#### CONSEGNA A
Elenca, nell'ordine in cui compaiono, i cognomi dei politici contemporanei citati nell'articolo sulla giornata parlamentare del 14 dicembre 2010 riportato qui sotto, esclusi i personaggi dell'antichità.
#### CONSEGNA B
Scrivi il seguito dell'articolo sulla giornata parlamentare del 14 dicembre 2010, partendo subito dopo la sua ultima frase.

____ PAGINA

É istruttivo ricostruire la giornata del 14 dicembre 2010 attraverso le convulse e affannate cronache del sito di Repubblica. Fin dal primo mattino,fiduciosi nella sfiducia all'ormai impresentabile bubbone Berlusconi,l'attenzione si è concentrata sull'aula parlamentare, sul freneticoinseguimento delle voci di corridoio, sulle ultime compravendite di voti. Le manifestazioni di piazza, dopo essere state accarezzate e coccolate per settimane, sono relegate a metà pagina, eco di contorno di un popolo pronto a inneggiare alla caduta del tiranno. Si capisce: ora, a un passo dall'auspicata uscita di scena del malvagio di Arcore, il problema è ricondurre tutto alla soluzione istituzionale. Ma poco prima dell'ora di pranzo prendono corpo i fantasmi del colpo fallito: al gruppetto capeggiato da Calearo, ultima perla lasciata in eredità dal geniale Veltroni, si aggiungono le futuriste Siliquini e Polidori. Quest'ultima ci restituisce l'immagine simbolo non solo della giornata, ma di un'era politica: la proprietaria del Cepu ha venduto il proprio voto per salvare un'impresa in cui da oggi, oltre alle lauree, si possono comprare anche le fiducie parlamentari. Ecco l'investimento in formazione e ricerca, ecco l'idea di università che agita i sonni della maggioranza e delle opposizioni!
Non si capisce più chi ha tradito chi, semplicemente perché la posta in palio non è un progetto politico, ma la sopravvivenza di ceti politici. Tra cavaliere e cavallo non c'è differenza. Tutto il resto è storia nota: il badogliano Fini è sconfitto (evviva!), Berlusconi - mischiando Pirro e Romolo Augusto nell'avanspettacolo - prolunga la propria agonia da animale braccato e consegna i suoi ultimi mesi nelle mani della Lega, lo spettatore Bersani contempla la propria impotenza, i mercenari dell'Italia dei Valori dimostrano di che pasta è fatto il partito giustizialista.

Allora lo scenario cambia rapidamente: bisogna ridare la parola alle piazze.
Dal sito di Repubblica rispuntano ovunque cortei e mobilitazioni, il messaggio è che il popolo protesta contro la mancata caduta di Berlusconi. Come tutti i popoli, è anche questo disincarnato, surrettizia unità di individui privi di voce e soggettività, dunque in attesa di farsi rappresentare. Ecco che, però, il reale squarcia il reality show. Non c'è più piazza del popolo, perché il popolo si spacca: studenti e precari si riprendono ciò che è loro, da Londra all'Italia le fiamme illuminano la strada verso una nuova Europa. Il sito impallidisce terrorizzato: dov'è finito il popolo educato dell'anti-berlusconismo, dove sono andati gli immaginari bravi ragazzi che piacciono a XL e che si difendono con la cultura e i libri? Scomparsi, e al loro posto ecco calare da chissà dove i black bloc. Il sapere non è più la sacra icona del pubblico da difendere, ma è una mostruosa arma con cui fare male al nemico. É l'intelligenza collettiva di organizzarsi nello spazio metropolitano, di rendersi imprendibili, di farsi sciame e di attaccare nei punti migliori.

________
____ MATERIALE FORNITO

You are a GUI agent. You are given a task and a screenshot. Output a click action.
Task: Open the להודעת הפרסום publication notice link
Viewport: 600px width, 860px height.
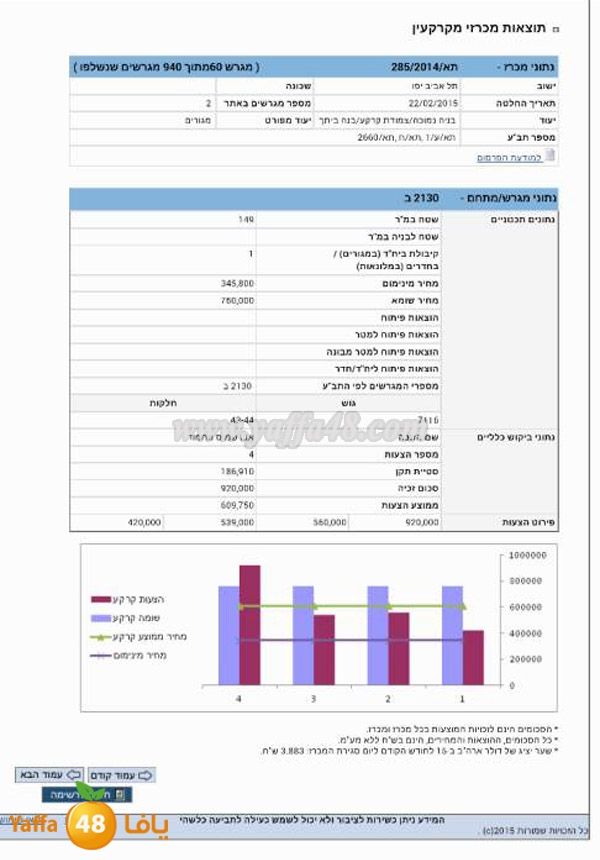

________

#### RISPOSTA A
Berlusconi, Calearo, Veltroni, Siliquini, Polidori, Fini, Bersani

#### RISPOSTA B
I buoni e i cattivi, storia nota si potrebbe pensare. E invece, qua c'è una grande novità. A prendere parola, collettivamente e in modo giustamente furioso, è una generazione di studenti, precari e operai che ha una percezione assolutamente corretta della propria condizione: mobilità sociale bloccata, indebitamento per il welfare, assenza di reddito e garanzie, declassamento come orizzonte permanente. L'assenza di futuro è, innanzitutto, insopportabilità del presente. Sono passati due anni dall'Onda, dall'illusione che mettendo in galera i corrotti si risolvesse la propria condizione di precarietà. La crisi ha scavato a fondo. Le lotte hanno determinato la crisi, la crisi ha lavorato per le lotte: nelle assemblee di scuole e università i discorsi sulla meritocrazia si indeboliscono, non si sentono quasi più quelli sulla legalità o la giustizia. La linea discriminante non corre più tra violenza e non-violenza, ma tra violenza dei governi, della polizia e delle banche, e forza costituente.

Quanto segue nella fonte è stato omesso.